IFRS IAS 41 Agriculture: IAS 41 prescribes, among other things, the accounting treatment for biological assets during the period of growth, degeneration, production, and procreation, and for the initial measurement of agricultural produce at the point of harvest. It requires measurement at fair value less costs to sell from initial recognition of biological assets up to the point of harvest, other than when fair value cannot be measured reliably on initial recognition.

The Standard is applied to agricultural produce, which is the harvested product of the entity’s biological assets, only at the point of harvest. Thereafter, IAS 2 Inventories or another applicable Standard is applied. Accordingly, this Standard does not deal with the processing of agricultural produce after harvest; for example, the processing of grapes into wine by a vintner who has grown the grapes.

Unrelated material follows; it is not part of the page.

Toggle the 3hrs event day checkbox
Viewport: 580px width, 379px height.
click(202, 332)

IFRS IAS 41 Agriculture: Fair value is the price that would be received to sell an asset or paid to transfer a liability in an orderly transaction between market participants at the measurement date. Costs to sell include commissions to brokers and dealers, levies by regulatory agencies and commodity exchanges, and transfer taxes and duties. Costs to sell exclude transport and other costs necessary to get assets to a market. Such transport and other costs are deducted in determining fair value (that is, fair value is a market price less transport and other costs necessary to get an asset to a market).

IFRS IAS 41 Agriculture

IAS 41 requires that a change in fair value less costs to sell of a biological asset be included in profit or loss for the period in which it arises. In agricultural activity, a change in physical attributes of a living animal or plant directly enhances or diminishes economic benefits to the entity.

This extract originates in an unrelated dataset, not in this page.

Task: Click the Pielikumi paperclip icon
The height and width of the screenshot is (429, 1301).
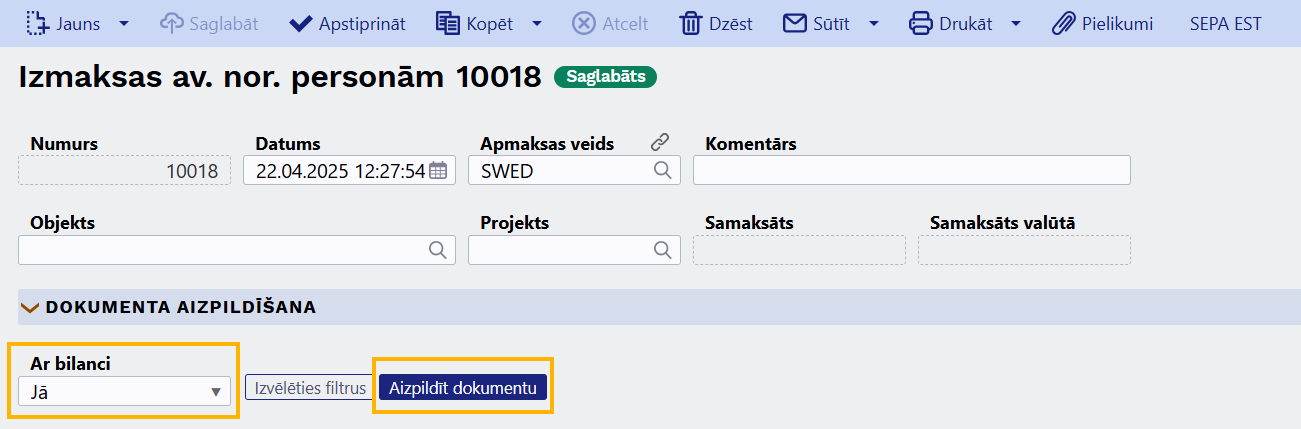Action: 1063,23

IAS 41 does not establish any new principles for land related to agricultural activity. Instead, an entity follows IAS 16 Property, Plant and Equipment or IAS 40 Investment Property, depending on which standard is appropriate in the circumstances. IAS 16 requires land to be measured either at its cost less any accumulated impairment losses, or at a revalued amount. IAS 40 requires land that is investment property to be measured at its fair value, or cost less any accumulated impairment losses. Biological assets that are physically attached to land (for example, trees in a plantation forest) are measured at their fair value less costs to sell separately from the land.

IFRS IAS 41 Agriculture

IAS 41 requires that an unconditional government grant related to a biological asset measured at its fair value less costs to sell to be recognised in profit or loss when, and only when, the government grant becomes receivable. If a government grant is conditional, including when a government grant requires an entity not to engage in specified agricultural activity, an entity should recognise the government grant in profit or loss when, and only when, the conditions attaching to the government grant are met. If a government grant relates to a biological asset measured at its cost less any accumulated depreciation and any accumulated impairment losses, IAS 20 Accounting for Government Grants and Disclosure of Government Assistance is applied.